New wind college project ‘has not been forgotten’
21st February 2017
BUSINESS chiefs have "not forgotten" the campaign to see an offshore wind college built in the Humber in order to train youngsters from all over the country, MPs have been reassured.
Politicians from all parties have been lobbying to see a national wind college, which would train people up to work in the renewables industry in the North Sea, established along the "Energy Estuary" for a number of years.
It was knocked back by the Government in 2015 when the Humber Local Enterprise Partnership (LEP) was deemed to have missed its submission deadline but the idea was resurrected again last year.
During a meeting last March, ministers committed to stumping-up the cash for it as long as private investment was forthcoming from businesses in the region. But again, despite the issue being raised by MPs in Parliament during a debate in November, talk of on-the-ground support for the college went quiet.
Melanie Onn, MP for Great Grimsby, asked Humber LEP executive director Richard Kendall, when he visited Parliament on Tuesday, to explain why progress had been slow.
"There was a commitment from Government, and Martin Vickers (MP for Cleethorpes) and I worked with ministers to get that support," said Ms Onn.
"It seems to have fizzled out at the LEP end.

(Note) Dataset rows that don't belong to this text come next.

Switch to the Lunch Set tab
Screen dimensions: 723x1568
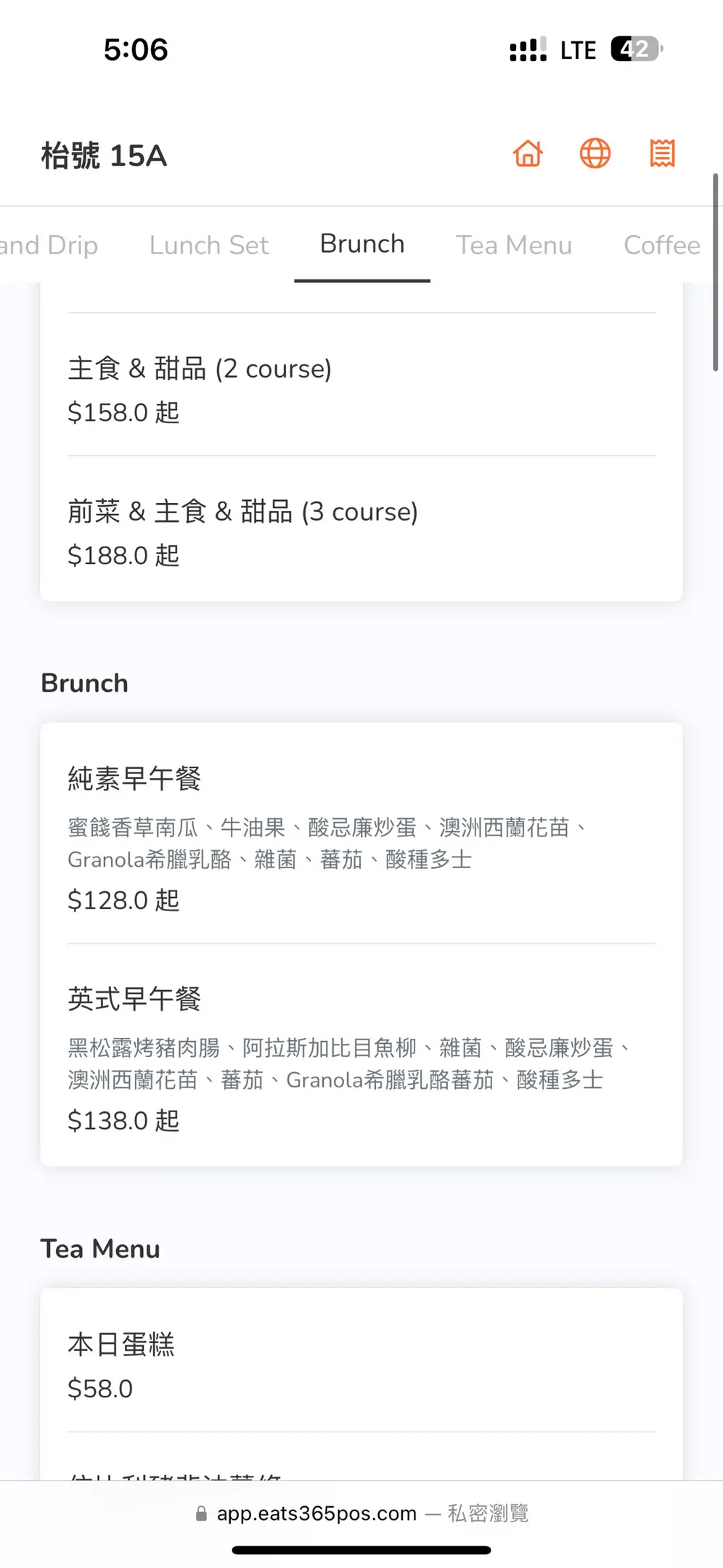tap(209, 245)
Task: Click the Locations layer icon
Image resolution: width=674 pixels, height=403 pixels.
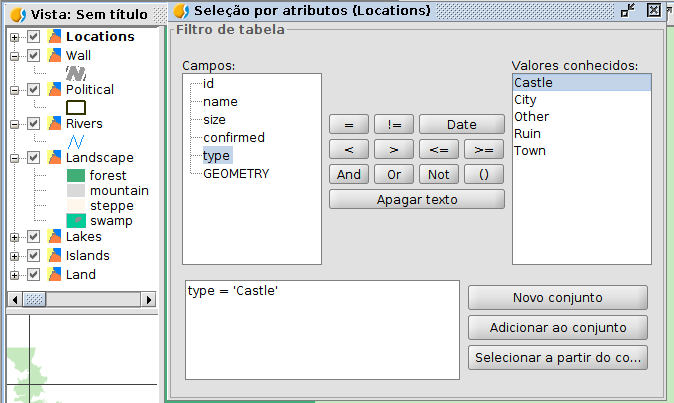Action: pos(54,37)

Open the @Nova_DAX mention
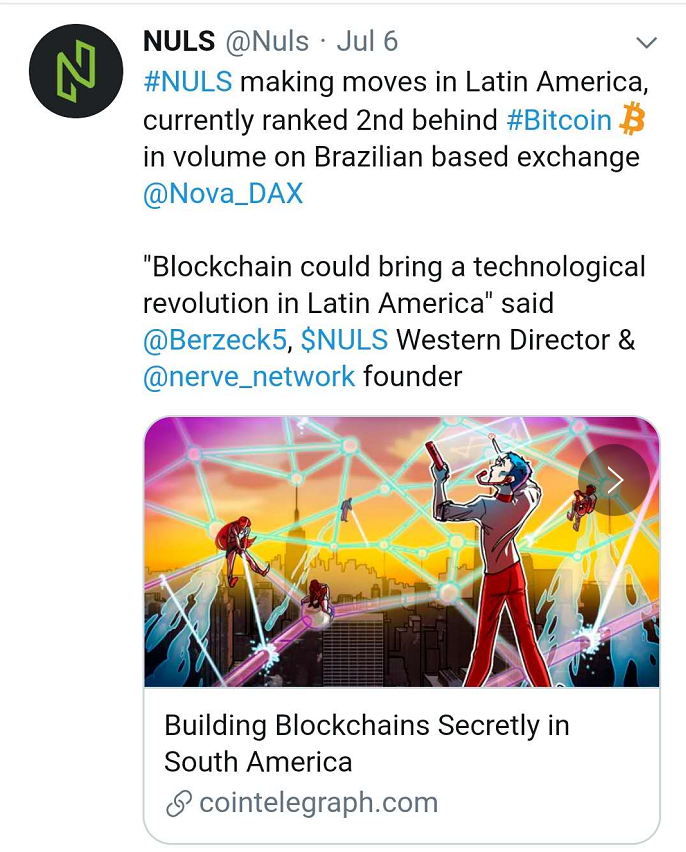(223, 193)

I don't know if that's businesses not quite getting on board.
"Where is the impetus to drive up skills for an industry that is important in our area?" the Labour MP asked.
Mr Kendall, who had been explaining the work of LEPs to Yorkshire and Humber MPs, assured that the project was "not something we have forgotten".

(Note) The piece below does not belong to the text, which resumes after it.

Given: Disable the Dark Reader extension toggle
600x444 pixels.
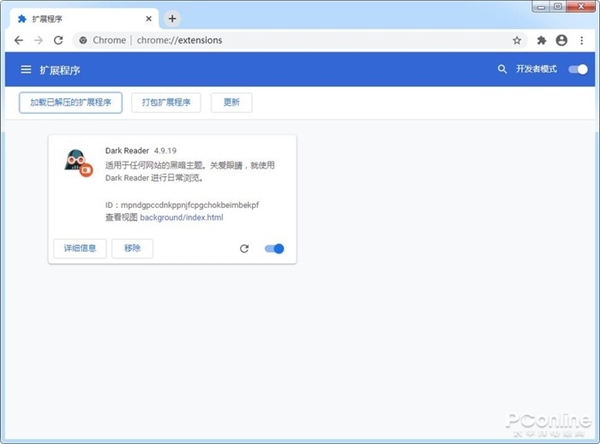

"I think the reason the national college was turned down (in 2015) was that Government wasn't prepared to commit the funding – it had to come from industry," he said.

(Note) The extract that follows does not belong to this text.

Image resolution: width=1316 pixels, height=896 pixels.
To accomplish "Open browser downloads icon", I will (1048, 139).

"We want to see the Humber become a centre of excellence where we train our own and bring others in for training.
"I don't know if whatever emerges will be a 'national college', as a I don't know if the Government will have moved on from that, but the idea is not something we have forgotten at all."
Speaking after the meeting, Mr Kendall said the establishment of the college remained a "priority" for the LEP. He told the Telegraph: "There's a lot of expertise in this already at Grimsby Institute, Catch and other organisations on the Humber, which we've supported to grow.
"For there to be extra facilities or institutions in addition to this, there has to be a clear business case and that depends on there being demand and commitment from industry. This is something that we continually review."
Mr Vickers, MP for Cleethorpes, asked at the meeting what the future was for the North Killingholme enterprise zone, which brings with it tax benefits, now that the development of the Able site by Dong Energy had been ruled out.
Mr Kendall said the LEP continued to work to bring about a resolution for the site.